1-1 The Personality of God
It is a majestic, glorious theme
of the Bible that God is revealed as a real being. It is also a
fundamental tenet of Christianity that Jesus is the Son of God. If God
is not a real being, then it is impossible for Him to have a Son who
was the “image of His person” (Heb. 1:3). The Greek word
actually means His “substance” (RV). Further, it becomes difficult to
develop a personal, living relationship with ‘God’, if ‘God’ is just a
concept in our mind. It is tragic that the majority of religions have
this unreal, intangible conception of God.
As
God is so infinitely greater than we are, it is understandable that
many people’s faith has balked at the clear promises that ultimately we
will see Him. It is impossible for sinful man to see God (Ex. 33:20
RSV) - although this implies that were it not for our sinfulness, God
is indeed a being who can ‘be seen’. Israel lacked the faith to see
God’s “shape” (Jn. 5:37). Such faith comes from knowing God and
believing His word:
“Blessed are the pure in heart: for they shall see God” (Mt. 5:8).
“His
(God’s) servants shall serve him: and they shall see his face; and his
name (God’s name - Rev. 3:12) shall be in their foreheads” (Rev.
22:3,4).
Such a wonderful hope, if we truly believe it, will have a profound practical effect upon our lives:
“Follow peace with all men, and holiness, without which no man shall see the Lord” (Heb. 12:14).
We
should not swear oaths, because “he that shall swear by heaven, swears
by the throne of God, and by him that sits upon it” (Mt. 23:22).
“We
shall see him as he is (manifest in Christ). And every man that has
this hope in him purifies himself, even as he is pure” (1 Jn. 3:2,3).
In
this life our understanding of the heavenly Father is very incomplete,
but we can look forward, through the tangled darkness of this life, to
meeting Him at last. Our ‘seeing’ of Him will doubtless be matched by
our greater mental comprehension of Him. Thus from the absolute depths
of human suffering, Job could rejoice in the totally personal
relationship with God which he would fully experience at the last day:
“Though
after my death worms shall destroy this body, yet in my flesh shall I
see God: whom I shall see for myself, and my eyes shall behold, and not
another” (Job 19:26,27).
And the apostle Paul cried out from another life of pain and turmoil:
“Now we look in a glass mirror, with a poor image; but then face to face” (1 Cor. 13:12).
Old Testament Evidence
These
promises of the New Testament build on a considerable Old Testament
backdrop of evidence for a personal God. It cannot be over stressed
that it is fundamental to appreciate the nature of God if we are to
have any true understanding of what Bible based religion is all about.

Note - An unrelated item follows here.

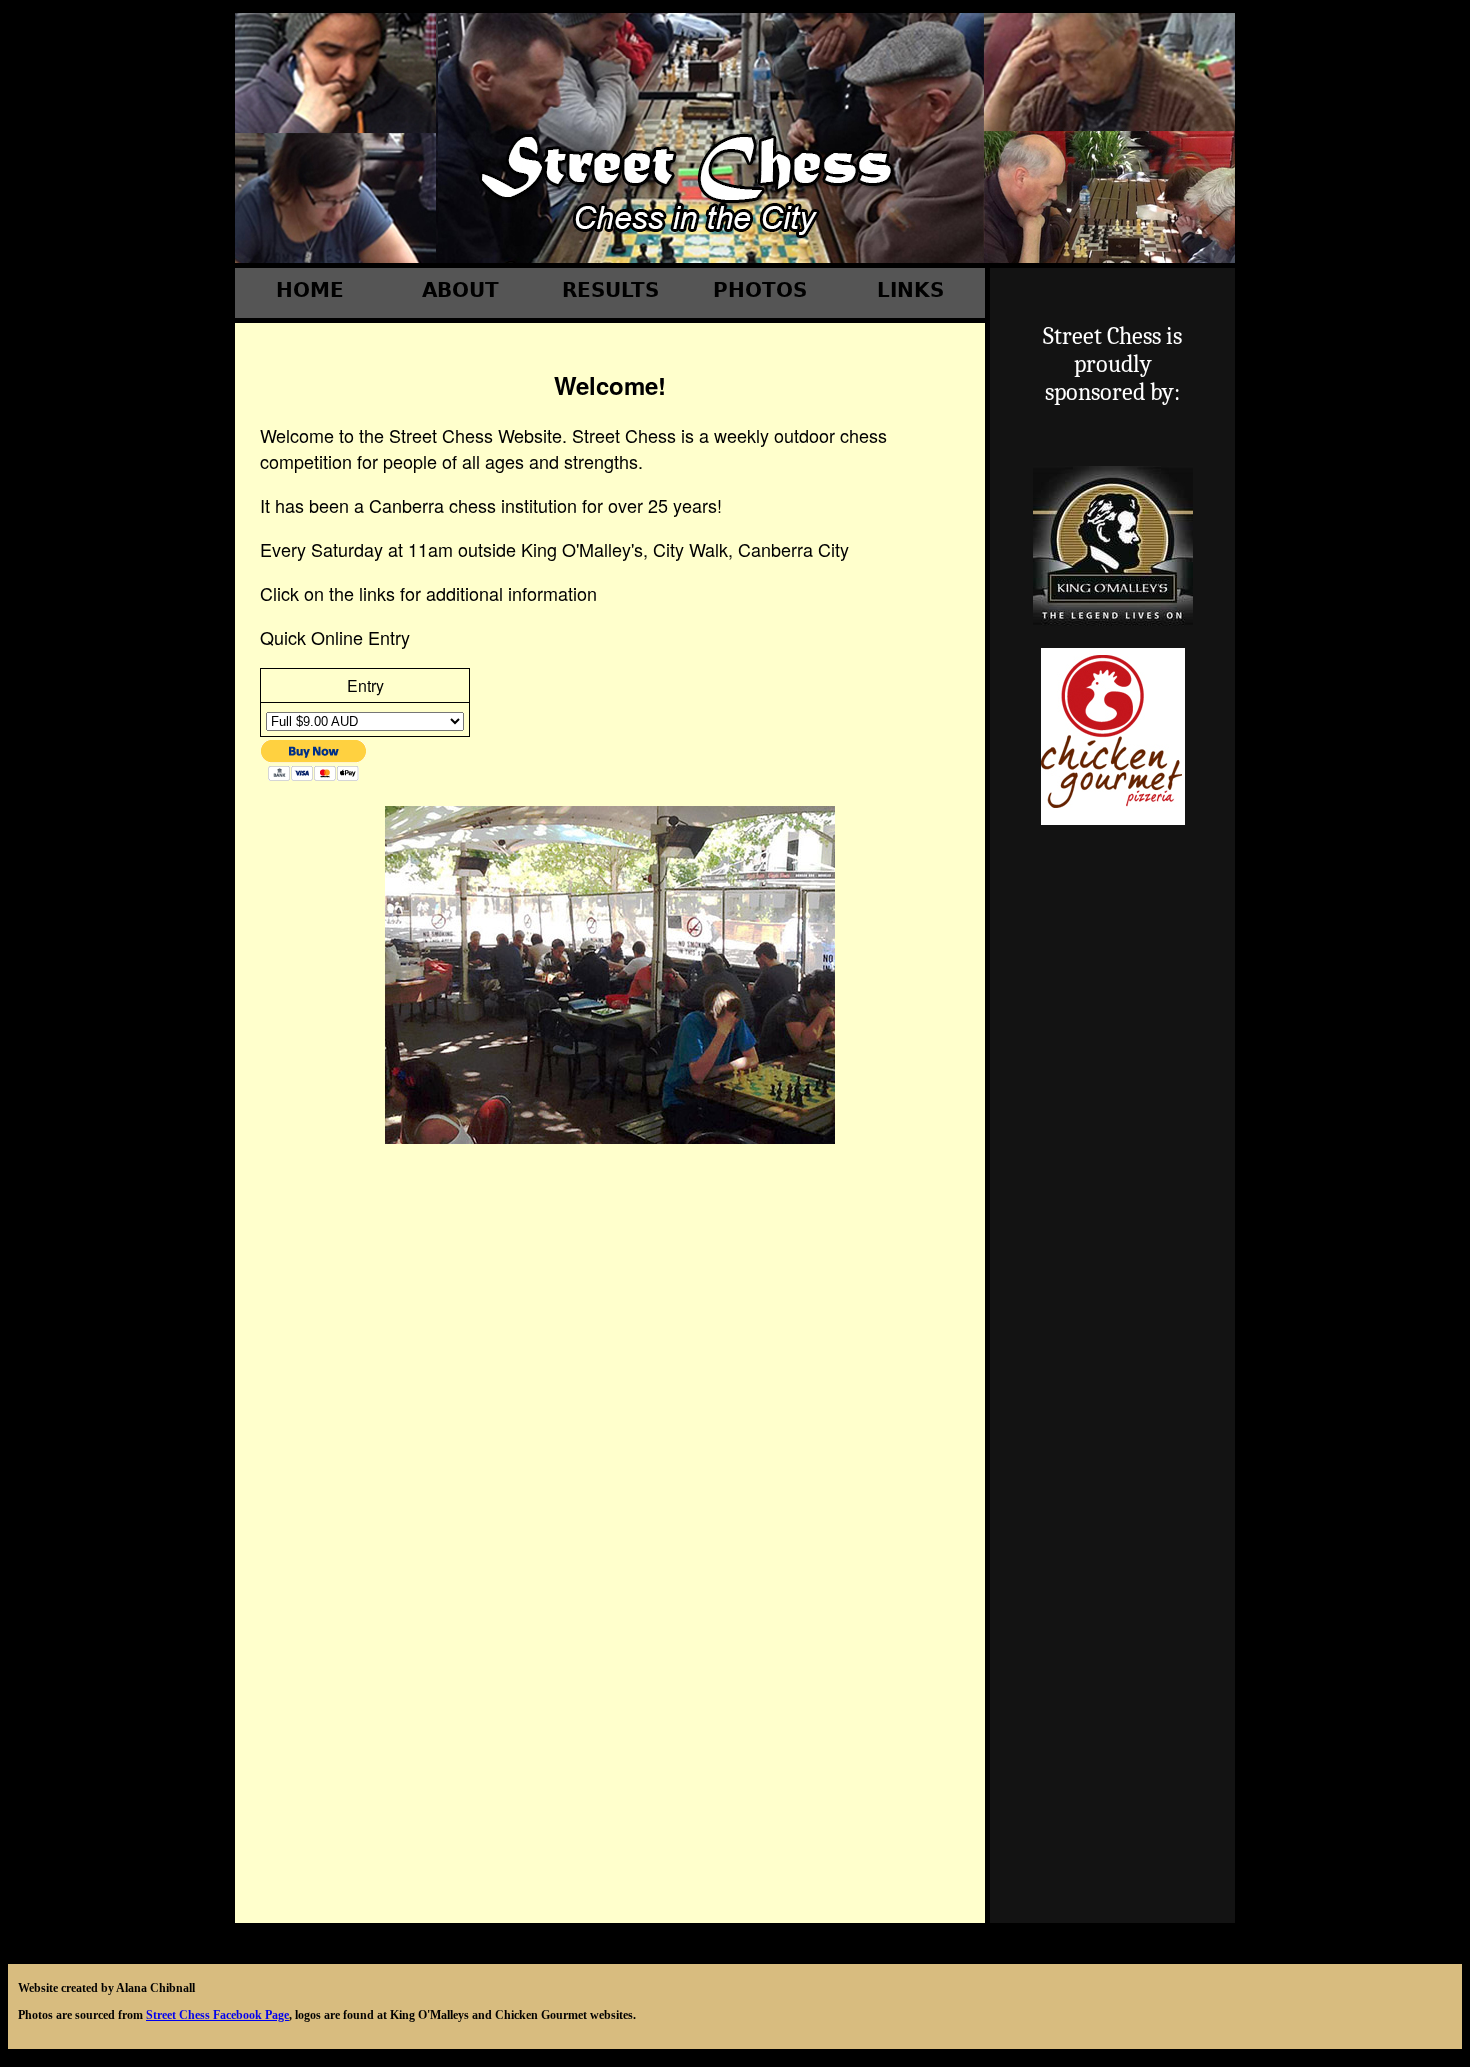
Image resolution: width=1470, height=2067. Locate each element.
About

The Old Testament consistently talks of God as a person; the
person-to-person relationship with God of which both Old and New
Testaments speak is unique to the true Christian hope. The following
are strong arguments in favour of a personal God:
“God
said, Let us make man in our image, after our likeness” (Gen. 1:26).
Thus man is made in the image and likeness of God, as manifested
through the angels. James 3:9 speaks of “...men, which are made in the
similitude of God.” Our creation in the image of God surely means that
we can infer something about the real object of which we are but an
image. Thus God, whom we reflect, is not something nebulous of which we
cannot conceive. Ezekiel saw God enthroned above the cherubim, with the
silhouette of “the likeness of a man” (Ez. 1:26; 10:20); it is God
Himself who is located above the cherubim (2 Kings 19:15 RV). All this
has a practical import; because we are in the image of God, because it
is imprinted on every part of our bodies, we must give that body to
God, just as men were to give the penny which had Caesar’s image on it
to Caesar (Lk. 20:25). Commenting on this matter in relation to Gen.
1:26,27, Risto Santala writes: “There are two Hebrew words here, tselem, ‘image’ (in modern Hebrew ‘photograph’), and demuth,
‘figure’ or ‘similitude’… these expressions are very concrete. God is a
person and he has a definite form and being” (1).
- “He
(God) knows our frame” (Ps. 103:14); He wishes us to conceive of Him as
a personal being, a Father to whom we can relate.
- Descriptions
of God’s dwelling place clearly indicate that He has a personal
location: “God is in heaven” (Ecc. 5:2); “He has looked down from the
height of His sanctuary; from heaven did the Lord behold the earth”
(Ps. 102:19,20); “Hear in heaven your dwelling place” (1 Kings 8:39).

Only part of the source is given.